Vendredi 20 novembre 2020 - Un auditeur, lecteur et ancien journaliste, a fait part de ses impressions sur la fermeture éventuelle de Radio Tefana. Nous publions dans son intégralité, son message posté sur les réseaux sociaux.

Auditeur de Te Reo o Tefana depuis trente ans, je voudrais apporter mon témoignage à la fois personnel et professionnel.

Personnel parce que j'ai toujours apprécié la qualité des journaux radio présentés par Claude Marere et ses successeurs, mais aussi le bon choix de la musique tahitienne diffusée par Radio Tefana.

A titre professionnel, en tant que journaliste, j'ai toujours considéré Radio Tefana comme une des trois radios généralistes de Tahiti, avec Radio 1 et RFO radio, devenue Polynésie La Première.

Lorsque j'étais en activité dans la presse locale (Nouvelles de Tahiti, La Tribune, Tahiti Matin, Agence tahitienne de presse, La Dépêche de Tahiti...) j'écoutais chaque jour les journaux de ces trois radios pour comparer leurs informations. La même chose lorsque j'ai été chargé de communication de la commune de Arue, où j'ai créé le journal municipal et participé au lancement de la radio voulue par le maire Boris Léontieff. A l'époque, il existait plusieurs radios financées par les communes dont les maires étaient des hommes politiques importants, Radio Maohi à Pirae, Mahina Radio à Mahina, et Radio Tefana à Faa'a.

La plus orientée politiquement, pour ne pas dire la plus militante, était celle de Pirae, clairement au service de son maire Gaston Flosse et de son parti politique. Mahina radio était plus mesurée et s'efforçait de donner la parole aux autres partis politiques que celui de son maire Emile Vernaudon.

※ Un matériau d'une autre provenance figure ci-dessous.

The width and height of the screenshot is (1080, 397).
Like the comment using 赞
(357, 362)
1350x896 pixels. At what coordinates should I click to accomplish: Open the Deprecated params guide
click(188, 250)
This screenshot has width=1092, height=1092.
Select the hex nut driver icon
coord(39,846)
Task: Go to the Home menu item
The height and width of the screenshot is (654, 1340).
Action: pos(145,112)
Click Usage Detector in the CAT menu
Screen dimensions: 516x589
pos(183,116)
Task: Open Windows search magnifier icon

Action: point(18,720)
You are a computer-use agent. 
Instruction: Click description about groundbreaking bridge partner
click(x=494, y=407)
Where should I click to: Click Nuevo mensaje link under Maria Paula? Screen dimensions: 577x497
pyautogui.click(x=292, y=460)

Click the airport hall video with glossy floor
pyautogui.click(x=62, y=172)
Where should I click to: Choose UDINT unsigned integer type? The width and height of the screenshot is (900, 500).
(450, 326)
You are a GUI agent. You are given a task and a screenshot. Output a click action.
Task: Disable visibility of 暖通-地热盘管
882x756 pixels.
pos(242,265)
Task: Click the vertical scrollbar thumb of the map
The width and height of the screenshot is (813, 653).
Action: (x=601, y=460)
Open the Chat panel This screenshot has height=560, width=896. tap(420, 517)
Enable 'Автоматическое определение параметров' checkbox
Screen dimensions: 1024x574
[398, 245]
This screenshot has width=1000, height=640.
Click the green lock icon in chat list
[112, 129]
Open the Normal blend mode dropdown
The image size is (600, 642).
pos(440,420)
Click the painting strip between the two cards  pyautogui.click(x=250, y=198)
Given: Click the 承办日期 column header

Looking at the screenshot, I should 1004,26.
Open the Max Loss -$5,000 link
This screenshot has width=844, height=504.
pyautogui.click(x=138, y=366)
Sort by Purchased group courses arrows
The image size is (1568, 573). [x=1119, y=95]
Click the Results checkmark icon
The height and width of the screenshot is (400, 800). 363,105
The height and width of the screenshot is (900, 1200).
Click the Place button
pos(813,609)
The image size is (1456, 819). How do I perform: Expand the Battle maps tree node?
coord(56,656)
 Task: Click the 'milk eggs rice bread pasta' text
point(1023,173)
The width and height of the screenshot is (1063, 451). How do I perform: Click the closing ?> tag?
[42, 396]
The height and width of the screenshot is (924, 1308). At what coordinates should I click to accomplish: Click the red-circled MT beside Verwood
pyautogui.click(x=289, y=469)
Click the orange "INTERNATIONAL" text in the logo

Quant à Radio Tefana, des trois elle était la plus libre politiquement, et je n'ai jamais entendu son rédacteur en chef se plaindre de pressions de la part de son maire Oscar Temaru. Il avait même du mal à le faire s'exprimer à la radio. La rédaction de Radio Tefana invitait régulièrement des représentants de tous les partis politiques car elle couvrait tous les événements de la vie locale, et c'est la raison pour laquelle je la considérais comme une radio "généraliste". Son seul engagement proclamé était d'être "la radio antinucléaire"... mais depuis longtemps cette ligne a été adoptée par toute la classe politique locale, même par le parti de Gaston Flosse qui avait pourtant soutenu les essais nucléaires français.

Lorsque Boris Léontieff a voulu doter Arue d'une radio municipale pour favoriser l'expression des associations de la commune, il s'est trouvé qu'il a reçu Catherine Tasca, ancien membre de la Haute autorité de l'audiovisuel, devenue aujourd'hui le Conseil supérieur de l'audiovisuel (CSA). Avec Boris Léontieff, nous en avons profité pour l'interroger sur la situation des radios locales, lui demandant son sentiment sur leurs orientations politiques et leur partialité, supposée ou réelle. Je me souviens très bien de sa réponse, qui m'a un peu étonné et contribué à rassurer Boris Léontieff. Pour elle, l'éventuelle orientation politique, selon les engagements des maires des communes qui finançaient ces radios, ne posait pas de problème dans la mesure où toutes les tendances politiques étaient représentées qu'il y existait de ce fait un équilibre entre les partis et la possibilité pour chacun de s'exprimer. Pour Catherine Tasca, aucun auditeur n'était dupe, et se doutait qu'aucune de ces radios n'allait critiquer les actions du maire de la commune qui la finançait.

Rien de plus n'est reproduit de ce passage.